# THE TASK
Copy out all the records below, replacing every occurrence of "Privacy Policy" with "Privacy Notice" and changing nothing else. Leave the pictures out of the answer.

# LISTING

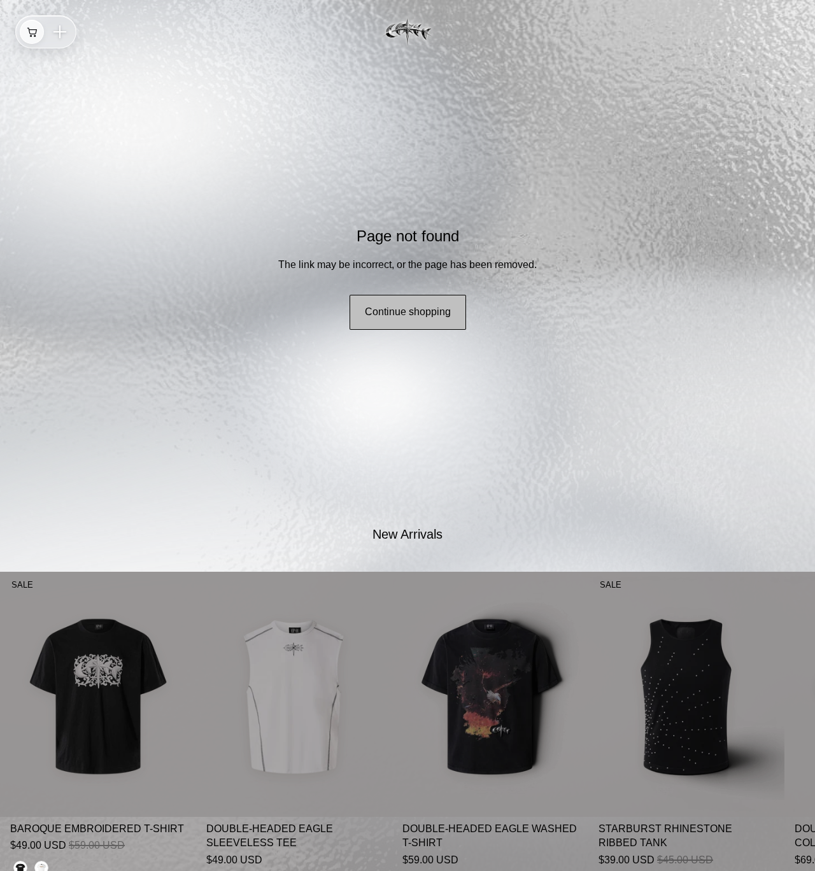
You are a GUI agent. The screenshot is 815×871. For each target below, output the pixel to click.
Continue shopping (408, 311)
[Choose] (176, 797)
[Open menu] (60, 32)
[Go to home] (407, 31)
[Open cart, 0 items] (32, 32)
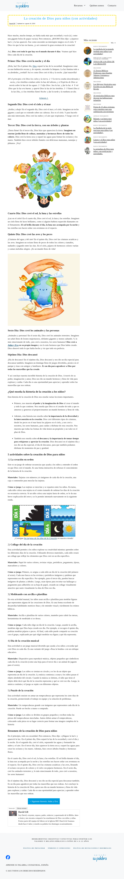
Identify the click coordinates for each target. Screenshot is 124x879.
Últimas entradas (22, 808)
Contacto (112, 5)
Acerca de (12, 808)
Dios (35, 66)
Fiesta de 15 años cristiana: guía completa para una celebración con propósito (104, 109)
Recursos (78, 5)
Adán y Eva (13, 345)
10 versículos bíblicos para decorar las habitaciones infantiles (104, 97)
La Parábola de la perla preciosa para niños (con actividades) (103, 130)
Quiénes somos (97, 5)
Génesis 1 (43, 98)
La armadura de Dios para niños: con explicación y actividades (103, 151)
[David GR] (13, 815)
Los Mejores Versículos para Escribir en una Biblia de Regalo (104, 86)
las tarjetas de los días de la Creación (40, 538)
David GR (12, 23)
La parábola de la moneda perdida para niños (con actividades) (103, 51)
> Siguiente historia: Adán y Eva (44, 801)
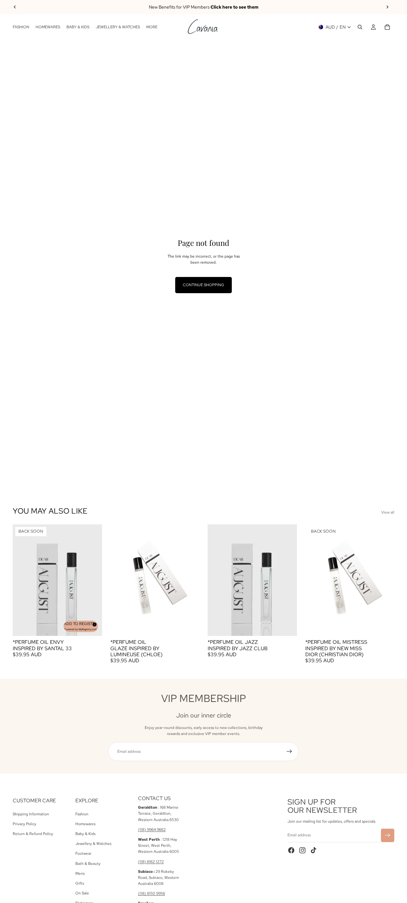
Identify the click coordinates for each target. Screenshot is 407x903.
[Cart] (387, 27)
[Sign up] (289, 751)
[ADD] (189, 626)
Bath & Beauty (87, 863)
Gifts (79, 883)
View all (387, 512)
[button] (81, 626)
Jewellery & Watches (93, 843)
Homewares (85, 823)
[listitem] (152, 27)
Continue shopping (203, 284)
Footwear (83, 853)
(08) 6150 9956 (151, 893)
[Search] (360, 27)
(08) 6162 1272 (151, 861)
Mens (80, 873)
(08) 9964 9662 (152, 829)
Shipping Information (31, 814)
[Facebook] (291, 850)
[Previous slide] (15, 7)
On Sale (82, 893)
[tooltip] (93, 623)
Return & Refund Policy (33, 833)
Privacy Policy (24, 823)
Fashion (81, 814)
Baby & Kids (85, 833)
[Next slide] (387, 7)
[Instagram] (302, 850)
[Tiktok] (313, 850)
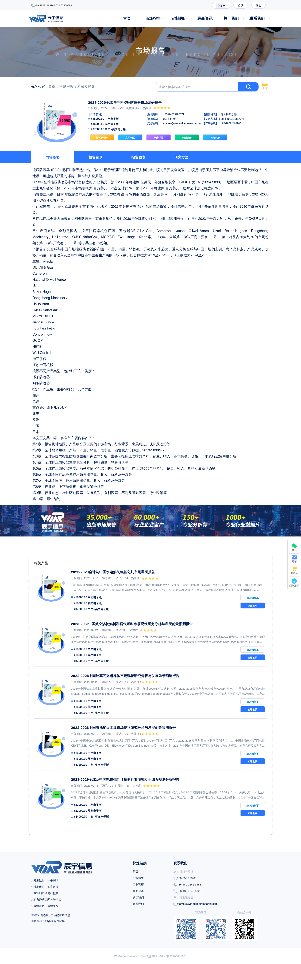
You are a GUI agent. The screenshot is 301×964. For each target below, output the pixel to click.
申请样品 (158, 137)
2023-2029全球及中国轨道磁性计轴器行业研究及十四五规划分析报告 (125, 779)
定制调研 (179, 18)
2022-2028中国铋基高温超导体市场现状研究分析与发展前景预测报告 (125, 675)
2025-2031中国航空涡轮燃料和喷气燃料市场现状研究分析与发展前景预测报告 (132, 624)
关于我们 (231, 18)
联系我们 (257, 18)
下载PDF (215, 137)
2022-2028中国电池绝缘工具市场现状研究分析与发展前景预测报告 (123, 727)
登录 (240, 5)
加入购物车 (102, 137)
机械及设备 (86, 86)
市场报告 (153, 18)
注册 (258, 5)
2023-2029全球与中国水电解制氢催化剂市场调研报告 (113, 572)
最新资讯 (205, 18)
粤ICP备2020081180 (172, 956)
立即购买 (130, 137)
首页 (127, 18)
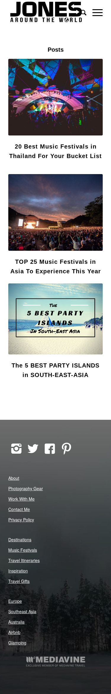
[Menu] (94, 12)
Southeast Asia (22, 611)
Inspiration (18, 571)
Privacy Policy (21, 520)
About (13, 478)
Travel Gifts (19, 581)
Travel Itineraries (24, 560)
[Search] (80, 12)
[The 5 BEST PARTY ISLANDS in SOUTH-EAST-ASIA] (55, 318)
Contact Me (19, 509)
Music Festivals (22, 550)
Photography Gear (25, 488)
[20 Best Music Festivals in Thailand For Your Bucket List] (55, 97)
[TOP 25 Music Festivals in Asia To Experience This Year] (55, 212)
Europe (15, 601)
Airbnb (14, 632)
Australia (16, 622)
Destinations (19, 539)
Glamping (17, 643)
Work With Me (21, 499)
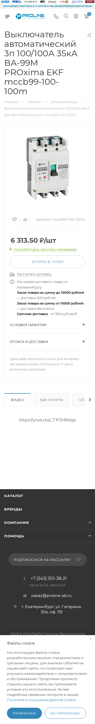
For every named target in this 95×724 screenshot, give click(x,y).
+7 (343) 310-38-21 (49, 578)
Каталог (13, 496)
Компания (16, 522)
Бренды (13, 509)
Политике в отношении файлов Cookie (41, 700)
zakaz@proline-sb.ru (51, 595)
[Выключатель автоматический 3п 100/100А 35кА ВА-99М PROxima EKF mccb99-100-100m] (47, 167)
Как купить (51, 400)
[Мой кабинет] (76, 16)
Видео (17, 400)
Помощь (14, 536)
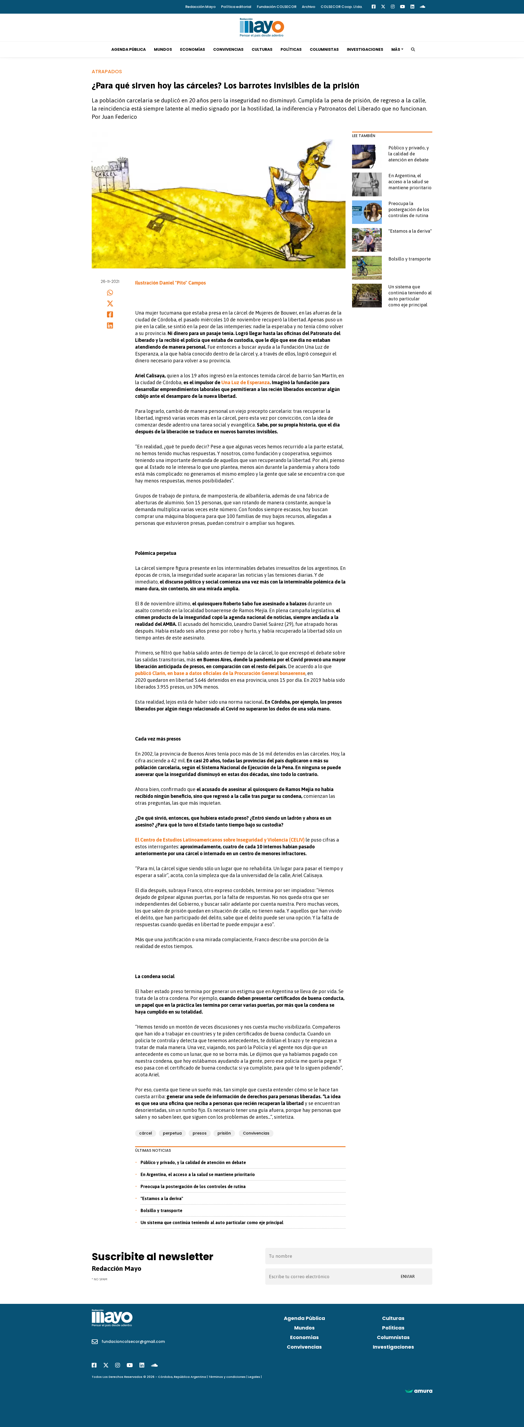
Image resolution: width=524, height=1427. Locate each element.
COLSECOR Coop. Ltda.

# SOLUTION FOR THIS EXERCISE
You are a GUI agent. The screenshot is 815×871. For each target below, output the pixel to click.
Continue shopping (408, 311)
[Choose] (176, 797)
[Open menu] (60, 32)
[Go to home] (407, 31)
[Open cart, 0 items] (32, 32)
Identify the click coordinates for each target. Screenshot is 124x879.
Últimas entradas (22, 808)
Contacto (112, 5)
Acerca de (12, 808)
Dios (35, 66)
Fiesta de 15 años cristiana: guía completa para una celebración con propósito (104, 109)
Recursos (78, 5)
Adán y Eva (13, 345)
10 versículos bíblicos para decorar las habitaciones infantiles (104, 97)
La Parábola de la perla preciosa para niños (con actividades) (103, 130)
Quiénes somos (97, 5)
Génesis 1 (43, 98)
La armadura de Dios para niños: con explicación y actividades (103, 151)
[David GR] (13, 815)
Los Mejores Versículos para Escribir en una Biblia de Regalo (104, 86)
las tarjetas de los días de la Creación (40, 538)
David GR (12, 23)
La parábola de la moneda perdida para niños (con actividades) (103, 51)
> Siguiente historia: Adán y Eva (44, 801)
Identify the click coordinates for each target. Screenshot is 407x903.
[Cart] (387, 27)
[Sign up] (289, 751)
[ADD] (189, 626)
Bath & Beauty (87, 863)
Gifts (79, 883)
View all (387, 512)
[button] (81, 626)
Jewellery & Watches (93, 843)
Homewares (85, 823)
[listitem] (152, 27)
Continue shopping (203, 284)
Footwear (83, 853)
(08) 6150 9956 (151, 893)
[Search] (360, 27)
(08) 6162 1272 (151, 861)
Mens (80, 873)
(08) 9964 9662 (152, 829)
Shipping Information (31, 814)
[Facebook] (291, 850)
[Previous slide] (15, 7)
On Sale (82, 893)
[tooltip] (93, 623)
Return & Refund Policy (33, 833)
Privacy Notice (24, 823)
Fashion (81, 814)
Baby & Kids (85, 833)
[Next slide] (387, 7)
[Instagram] (302, 850)
[Tiktok] (313, 850)
You are a GUI agent. The screenshot is 301×964. For each target below, output the pixel to click.
申请样品 (158, 137)
2023-2029全球及中国轨道磁性计轴器行业研究及十四五规划分析报告 (125, 779)
定制调研 (179, 18)
2022-2028中国铋基高温超导体市场现状研究分析与发展前景预测报告 (125, 675)
2025-2031中国航空涡轮燃料和喷气燃料市场现状研究分析与发展前景预测报告 (132, 624)
关于我们 (231, 18)
联系我们 (257, 18)
下载PDF (215, 137)
2022-2028中国电池绝缘工具市场现状研究分析与发展前景预测报告 (123, 727)
登录 (240, 5)
加入购物车 (102, 137)
机械及设备 (86, 86)
市场报告 (153, 18)
注册 (258, 5)
2023-2029全球与中国水电解制氢催化剂市场调研报告 (113, 572)
最新资讯 (205, 18)
粤ICP备2020081180 (172, 956)
立即购买 (130, 137)
首页 (127, 18)
[Menu] (94, 12)
Southeast Asia (22, 611)
Inspiration (18, 571)
Privacy Notice (21, 520)
About (13, 478)
Travel Gifts (19, 581)
Travel Itineraries (24, 560)
[Search] (80, 12)
[The 5 BEST PARTY ISLANDS in SOUTH-EAST-ASIA] (55, 318)
Contact Me (19, 509)
Music Festivals (22, 550)
Photography Gear (25, 488)
[20 Best Music Festivals in Thailand For Your Bucket List] (55, 97)
[TOP 25 Music Festivals in Asia To Experience This Year] (55, 212)
Europe (15, 601)
Airbnb (14, 632)
Australia (16, 622)
Destinations (19, 539)
Glamping (17, 643)
Work With Me (21, 499)
For every named target in this 95×724 screenshot, give click(x,y).
+7 (343) 310-38-21 (49, 578)
Каталог (13, 496)
Компания (16, 522)
Бренды (13, 509)
Политике в отношении файлов Cookie (41, 700)
zakaz@proline-sb.ru (51, 595)
[Выключатель автоматический 3п 100/100А 35кА ВА-99М PROxima EKF mccb99-100-100m] (47, 167)
Как купить (51, 400)
[Мой кабинет] (76, 16)
Видео (17, 400)
Помощь (14, 536)
Image resolution: width=524, height=1427. Locate each element.
COLSECOR Coop. Ltda.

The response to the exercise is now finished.